Beim Gang um den Betonbau eröffnen sich durch die unterschiedlichen Betonblöcke ständig neue Blickwinkel. Und besonders der Kontrast zum umgebenden Grün bleibt lange im Gedächtnis. Die Kirche kann am Wochenende sowie an Feiertagen besichtigt werden, außerhalb der Messezeiten am Samstagabend und am Sonntagmorgen.
Am Abend nach Venedig
Und wer wusste, dass es im Wiener Prater mal den Vergnügungspark Venedig gab? An einem etwa ein Kilometer langen Kanal lagen verschiedene nachgebaute historische Palazzi und durch den Kanal staksten die venezianischen Gondolieri in original venezianischen Gondeln. Man ging »am Abend nach Venedig«. Im Jahr 1916 war das Spektakel vorbei. Wer heute den Prater von seiner ruhigen und besonders grünen Seite erleben möchte, der steigt in die Liliputbahn ein, das ist fast so schön wie Gondel fahren.

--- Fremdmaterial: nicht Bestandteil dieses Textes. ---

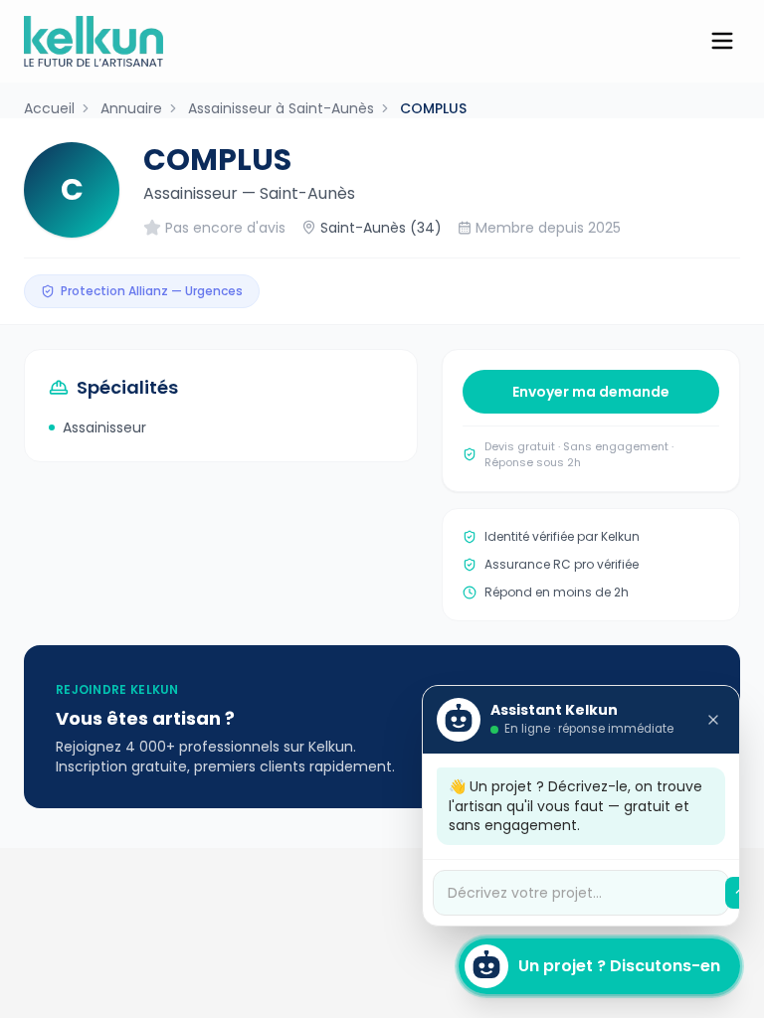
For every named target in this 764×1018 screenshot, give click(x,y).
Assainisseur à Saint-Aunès (281, 108)
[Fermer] (713, 720)
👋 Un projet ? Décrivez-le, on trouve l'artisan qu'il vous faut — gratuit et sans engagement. (575, 805)
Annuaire (131, 108)
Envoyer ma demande (590, 392)
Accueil (49, 108)
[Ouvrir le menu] (722, 41)
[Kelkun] (93, 41)
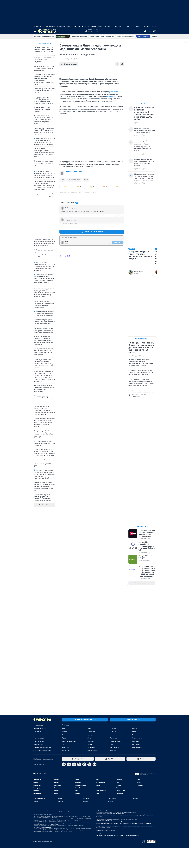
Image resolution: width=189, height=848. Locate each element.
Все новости (38, 26)
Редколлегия (128, 26)
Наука (90, 744)
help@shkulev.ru (46, 827)
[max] (84, 764)
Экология (135, 741)
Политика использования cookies (105, 830)
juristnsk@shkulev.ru (78, 825)
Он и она (113, 732)
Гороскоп (107, 26)
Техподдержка (38, 744)
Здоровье (65, 750)
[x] (89, 764)
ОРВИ (86, 179)
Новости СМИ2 (65, 256)
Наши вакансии (38, 741)
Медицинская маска (74, 179)
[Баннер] (63, 36)
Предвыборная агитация (42, 747)
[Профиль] (154, 31)
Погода (80, 26)
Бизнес (64, 732)
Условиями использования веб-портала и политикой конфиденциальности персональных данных (123, 823)
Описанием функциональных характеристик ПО (109, 822)
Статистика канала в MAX (42, 750)
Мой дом (91, 741)
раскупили (113, 92)
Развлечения (114, 747)
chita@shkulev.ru (55, 824)
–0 (121, 215)
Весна (64, 735)
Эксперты (138, 26)
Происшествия (115, 741)
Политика (113, 738)
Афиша (100, 26)
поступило (110, 96)
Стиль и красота (138, 735)
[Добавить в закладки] (117, 64)
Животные (65, 747)
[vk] (69, 764)
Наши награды (38, 738)
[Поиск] (145, 31)
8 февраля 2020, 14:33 (65, 59)
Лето (89, 738)
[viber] (79, 764)
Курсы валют (117, 26)
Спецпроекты (137, 747)
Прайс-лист (37, 732)
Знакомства (71, 26)
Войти (66, 243)
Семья (134, 728)
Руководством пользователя (104, 820)
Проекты (147, 26)
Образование (92, 750)
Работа (112, 744)
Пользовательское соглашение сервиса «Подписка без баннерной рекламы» (117, 835)
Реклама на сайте (39, 728)
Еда (63, 744)
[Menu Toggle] (34, 31)
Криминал (91, 732)
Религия (113, 750)
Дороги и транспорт (69, 741)
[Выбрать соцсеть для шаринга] (122, 64)
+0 (116, 215)
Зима (89, 728)
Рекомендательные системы (104, 833)
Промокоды (61, 26)
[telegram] (64, 764)
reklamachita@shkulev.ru (130, 812)
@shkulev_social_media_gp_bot (115, 813)
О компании (37, 735)
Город (64, 738)
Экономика (136, 744)
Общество (113, 728)
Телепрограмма (90, 26)
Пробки (154, 26)
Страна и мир (137, 738)
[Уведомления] (149, 31)
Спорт (134, 732)
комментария (70, 64)
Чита (62, 179)
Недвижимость (49, 26)
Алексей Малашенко (74, 172)
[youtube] (94, 764)
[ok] (74, 764)
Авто (63, 728)
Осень (112, 735)
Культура (91, 735)
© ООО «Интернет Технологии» (42, 841)
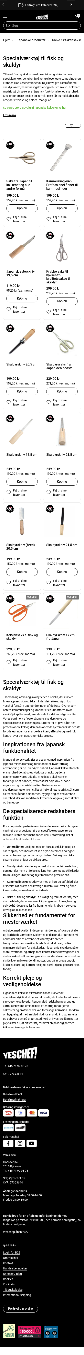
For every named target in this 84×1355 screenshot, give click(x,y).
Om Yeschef (10, 1257)
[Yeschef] (42, 17)
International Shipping (17, 1295)
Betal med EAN (12, 1094)
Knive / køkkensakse (67, 40)
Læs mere (9, 115)
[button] (77, 17)
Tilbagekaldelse (12, 1289)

Noch mehr Geheimtipps für Wien
- Mehr über Wiens unbekannte Orte und vieles mehr gibt es auf www.wien.info/de.
- Reisetipps für euren nächsten Städtetrip findet ihr in unserem Wien-Guide.
- Außerdem zeigen wir, wo Wiens junge Szene unterwegs ist.
Häufige Fragen
Wann ist die beste Reisezeit für Wien?
Als Hauptstadt gibt es im Grunde keine schlechte Zeit. Im Sommer zeigt Wien sich allerdings von seiner besonders grünen Seite, mehrere Festivals und Veranstaltungen machen die Stadt mehr als lebendig. In der Adventszeit wiederum wird die Stadt durch die vielen Weihnachts- und Wintermärkte besonders romantisch.
Wie kommt man am besten nach Wien?
Die österreichische Hauptstadt wird von zahlreichen Städten in Deutschland aus direkt angeflogen, zum Beispiel aus Berlin, Köln oder Frankfurt am Main. Wer etwas mehr Zeit mitbringt, kann auch aus München in etwa vier Stunden bequem mit der Bahn anreisen.
Was sind gute Mitbringsel aus Wien?
Die klassischen Souvenirs aus Wien sind Mozartkugeln. Wer ins Geld gehen will, kauft einen Sisi-Stern beim Hofjuwelier Köchert. Alternativ ergattern Touristen auf einem der vielen Flohmärkte und Trödel der Stadt ein einzigartiges Mitbringsel.